After denying probation and denying appellant's request for commitment to the California Rehabilitation Center (CRC), the court sentenced appellant to the upper term of three years on count III, plus consecutive terms of eight months on each of counts I and II.
On March 16, 1985, David Shabazian was working as a cashier for the Liberty Market in Turlock, California, when appellant, accompanied by an unidentified female, approached his checkstand with some groceries. Appellant attempted to pay for the groceries with a check for the sum of $275. The check was drawn in favor of Charles R. Gill on the account of Valley Electrical Services, and reflected the signature of Howard Stone. Shabazian requested identification from appellant, who presented a California driver's license issued in the name of Charles R. Gill. Shabazian summoned Assistant Manager Greg Danbom to the checkstand and Danbom took the check to the office to have it approved. Shortly thereafter both the unidentified female companion and appellant left the store.
On March 22, 1985, appellant presented a check to Craig Alan Wood, Assistant Manager of the Save Mart store in Ceres, California, to pay for approximately $20 worth of grocery items. The check was drawn on the account of Valley Electrical Services issued in the name of Charles R. Gill. Having previously cashed a similar check, Wood was aware that the check was stolen and summoned other employees to the checkstand. Meanwhile he began ringing up the groceries. When assistance arrived, Wood confronted appellant with the fact that the check was stolen. Appellant responded that he had just gotten paid and attempted to leave the store; a struggle then ensued and a store employee restrained the appellant.
The two checks involved herein, dated March 15, 1985, and March 16, 1985, respectively, were drawn against the checking account of the now defunct Valley Electrical Services, Inc., with Bank of America in Modesto, on an account that had been closed since June 1, 1983. The checks reflected the signature of Howard Stone. Carl Schenewark, one of the owners of Valley Electrical Services, Inc., testified that he did not know a person by the name of Howard Stone and that such person was not authorized to sign checks for the company, nor did Schenewark know a person by the name of Charles Gill.
Detective Bernard Roberts of the Ceres Police Department interviewed appellant on March 22, 1985. Appellant told Detective Roberts that he obtained the checks from Earl Williams as payment for work he had performed. When asked why the name of Charles Gill appeared on the check, appellant stated that he didn't look at the check when it was given to him.
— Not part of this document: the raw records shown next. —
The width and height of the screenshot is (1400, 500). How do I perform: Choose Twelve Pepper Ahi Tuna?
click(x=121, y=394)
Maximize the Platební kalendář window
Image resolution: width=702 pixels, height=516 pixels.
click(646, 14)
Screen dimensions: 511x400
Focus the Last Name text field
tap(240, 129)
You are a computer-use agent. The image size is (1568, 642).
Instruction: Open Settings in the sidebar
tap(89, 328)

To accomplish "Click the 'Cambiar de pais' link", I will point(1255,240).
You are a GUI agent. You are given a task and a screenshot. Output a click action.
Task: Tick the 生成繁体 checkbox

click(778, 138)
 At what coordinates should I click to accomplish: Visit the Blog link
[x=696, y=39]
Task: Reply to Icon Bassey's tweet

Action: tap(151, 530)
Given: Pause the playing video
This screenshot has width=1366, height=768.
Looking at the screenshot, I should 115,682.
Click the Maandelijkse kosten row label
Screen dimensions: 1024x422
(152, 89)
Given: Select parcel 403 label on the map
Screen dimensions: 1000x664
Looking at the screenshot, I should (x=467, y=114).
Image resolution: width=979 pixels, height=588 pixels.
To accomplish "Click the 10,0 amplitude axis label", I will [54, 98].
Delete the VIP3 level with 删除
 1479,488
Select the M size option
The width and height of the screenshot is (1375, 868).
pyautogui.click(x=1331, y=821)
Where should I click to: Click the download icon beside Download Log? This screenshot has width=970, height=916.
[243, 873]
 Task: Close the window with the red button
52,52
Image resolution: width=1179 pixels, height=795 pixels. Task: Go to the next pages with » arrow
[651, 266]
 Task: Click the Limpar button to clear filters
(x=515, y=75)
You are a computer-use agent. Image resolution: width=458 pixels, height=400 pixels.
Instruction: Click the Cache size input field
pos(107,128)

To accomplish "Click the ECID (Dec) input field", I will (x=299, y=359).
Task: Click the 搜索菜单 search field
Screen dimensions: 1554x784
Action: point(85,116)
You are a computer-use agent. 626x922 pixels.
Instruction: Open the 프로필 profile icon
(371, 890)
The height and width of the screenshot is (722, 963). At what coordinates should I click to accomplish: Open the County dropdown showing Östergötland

At the end of the conversation, appellant retracted his entire statement sayingeverything he had just said was a lie; appellant then indicated he did not want to tell the truth at that time.
On March 27, 1985, Thomas Vincent, a detective with the Turlock City Police, contacted appellant at the Stanislaus County Jail. Appellant admitted to Vincent passing about five or six bad checks, one in Ceres, one in Oakdale, two in Stockton, and one other in a place he could not recall. Appellant further admitted that he knew the checks were stolen and that he did not have permission to have the checks. He indicated that he didn't fill out the checks but received them as is. Finally, he stated Charles Gill was an acquaintance from Ceres and that he did not know a Howard Stone.
WHETHER THE TRIAL COURT IMPROPERLY HELD APPELLANT'S PRIOR FELONY CONVICTIONS ADMISSIBLE FOR IMPEACHMENT PURPOSES.
Defense counsel moved the court to exclude evidence of appellant's prior felony convictions for impeachment purposes were appellant to choose to testify. The district attorney indicated appellant had suffered the following prior felony convictions: a 1964 conviction for rape; a 1971 conviction for burglary and receiving stolen property; a 1974 conviction for forgery; and a 1965 conviction for felonious assault. The district attorney then stated that he believed all of the convictions, aside from the assault, would be admissible for impeachment purposes under People v. Castro (1985) 38 Cal.3d 301, 211 Cal.Rptr. 719, 696 P.2d 111 as offenses involving moral turpitude. He further indicated that he intended to use all but the felonious assault for purposes of impeachment. Defense counsel argued that Castro did not abrogate the trial court's discretion to exclude prior felony convictions when their probative value is outweighed by the prejudicial impact. Accordingly, the court should find the prejudicial impact of the felonious assault and the rape outweigh any probative value and that all of appellant's priors, the 1964 rape, the 1965 assault and the 1974 forgery, are extremely remote in time and therefore neither relevant nor probative. Defense counsel denied that his client suffered the 1971 burglary conviction. (The record supports this denial.) The trial court then ruled:
“The court will go along with—[the majority opinion in Castro ]—the majority opinion would be that those crimes involving moral turpitude will be received. And the court will allow the introduction of felonies as requested by the People.”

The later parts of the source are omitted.